The cleavage of HbPA disulfide polymer by GSH and its indirect cleavage by yeast glutathione reductase, via reduced glutathione is obtained. Decreasing the initial proportion of GSH in the hemolysate increases the formation of HbPA disulfide polymer. In the experimental conditions used, yeast glutathione reductase is unable to perform the direct cleavage of the mixed disulfide of HbPA and GSH, using it as substrate. The reduction of HbPA polymer to tetramers by DTE is analyzed by a pseudo-first-order kinetic and two rate constants are obtained.
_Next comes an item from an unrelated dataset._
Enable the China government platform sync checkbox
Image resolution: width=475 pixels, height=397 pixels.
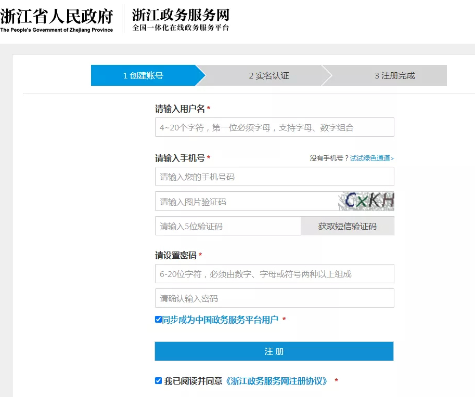tap(158, 320)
That of 265 X 10(-3) min-1 should be concerned with one disulfide of the closed ring and one of the open ring structure of dodecamer, while that of 38 X 10(-3) min-1 is related to disulfide reduction of the octamer. The enthalpy of activation values of 8.0 kcal.mol-1 an 17.4 kcal.mol-1 obtained, from the Arrhenius plot, for the "fast" and "slow" rate disulfide reduction, respectively, are indicative that a strong conformational strain of S--S bonds in the closed ring structure is maintained. The entropy of activation values of 24 e.u. and 52 e.u. are found for the activation of disulfides from dodecamers and octamers, respectively.